EXERCISE REQUIREMENTS:
Only the lines from the line containing "This screenshot has width=1290, height=648." to the end of the entries, both included, belong in your answer, and each must match exactly.

[Pixel coordinate grounding data]
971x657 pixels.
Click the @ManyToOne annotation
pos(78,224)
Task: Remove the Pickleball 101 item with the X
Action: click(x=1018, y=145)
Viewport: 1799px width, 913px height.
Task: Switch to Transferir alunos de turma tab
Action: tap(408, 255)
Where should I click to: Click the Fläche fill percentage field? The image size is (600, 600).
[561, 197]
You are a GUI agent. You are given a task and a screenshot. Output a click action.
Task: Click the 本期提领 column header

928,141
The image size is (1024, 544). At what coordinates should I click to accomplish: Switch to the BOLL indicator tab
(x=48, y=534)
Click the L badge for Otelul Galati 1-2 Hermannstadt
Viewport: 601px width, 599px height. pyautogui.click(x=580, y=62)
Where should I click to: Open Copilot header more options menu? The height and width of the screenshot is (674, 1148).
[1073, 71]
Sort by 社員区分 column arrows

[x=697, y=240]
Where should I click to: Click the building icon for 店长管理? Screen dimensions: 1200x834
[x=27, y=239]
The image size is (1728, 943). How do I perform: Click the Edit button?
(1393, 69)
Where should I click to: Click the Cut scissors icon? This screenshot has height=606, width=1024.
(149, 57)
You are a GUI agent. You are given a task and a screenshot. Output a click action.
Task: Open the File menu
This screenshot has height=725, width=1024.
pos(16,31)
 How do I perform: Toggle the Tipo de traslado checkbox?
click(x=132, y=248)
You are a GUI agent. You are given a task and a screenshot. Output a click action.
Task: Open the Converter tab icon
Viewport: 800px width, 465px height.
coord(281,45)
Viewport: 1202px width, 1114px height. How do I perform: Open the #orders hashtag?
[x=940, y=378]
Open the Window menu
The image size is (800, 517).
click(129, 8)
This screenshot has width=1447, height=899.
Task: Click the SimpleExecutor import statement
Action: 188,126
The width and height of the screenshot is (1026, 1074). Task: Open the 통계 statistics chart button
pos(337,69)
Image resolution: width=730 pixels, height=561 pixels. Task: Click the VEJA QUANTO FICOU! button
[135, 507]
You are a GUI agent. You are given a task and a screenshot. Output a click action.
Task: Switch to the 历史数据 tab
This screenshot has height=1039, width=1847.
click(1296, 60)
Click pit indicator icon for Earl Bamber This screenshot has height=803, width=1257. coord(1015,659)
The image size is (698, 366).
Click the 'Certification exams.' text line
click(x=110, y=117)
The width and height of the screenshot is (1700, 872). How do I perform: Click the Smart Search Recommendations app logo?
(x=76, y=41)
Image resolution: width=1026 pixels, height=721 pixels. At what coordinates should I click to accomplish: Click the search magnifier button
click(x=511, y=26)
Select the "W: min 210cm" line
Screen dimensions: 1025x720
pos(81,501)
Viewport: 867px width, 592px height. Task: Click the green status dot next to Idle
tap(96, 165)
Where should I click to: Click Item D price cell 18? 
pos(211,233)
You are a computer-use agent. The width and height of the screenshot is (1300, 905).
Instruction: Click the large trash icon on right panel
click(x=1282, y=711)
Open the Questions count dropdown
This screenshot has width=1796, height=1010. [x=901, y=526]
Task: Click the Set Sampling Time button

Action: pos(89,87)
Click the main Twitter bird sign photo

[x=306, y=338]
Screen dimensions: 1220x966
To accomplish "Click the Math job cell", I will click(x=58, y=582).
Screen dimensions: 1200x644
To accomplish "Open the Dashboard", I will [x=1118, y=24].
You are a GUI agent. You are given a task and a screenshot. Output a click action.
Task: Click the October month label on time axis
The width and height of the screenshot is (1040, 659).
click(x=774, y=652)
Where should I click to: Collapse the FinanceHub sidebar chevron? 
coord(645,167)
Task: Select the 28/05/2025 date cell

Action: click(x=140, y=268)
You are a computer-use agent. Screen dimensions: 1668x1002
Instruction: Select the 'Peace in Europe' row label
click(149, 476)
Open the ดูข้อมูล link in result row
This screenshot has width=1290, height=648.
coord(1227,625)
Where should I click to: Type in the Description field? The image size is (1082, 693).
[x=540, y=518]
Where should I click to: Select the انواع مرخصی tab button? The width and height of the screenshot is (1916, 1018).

RESPONSE:
This screenshot has width=1290, height=648.
coord(1227,625)
Where should I click to: Type in the Description field? The image size is (1082, 693).
[x=540, y=518]
Where should I click to: Select the انواع مرخصی tab button? The width and height of the screenshot is (1916, 1018).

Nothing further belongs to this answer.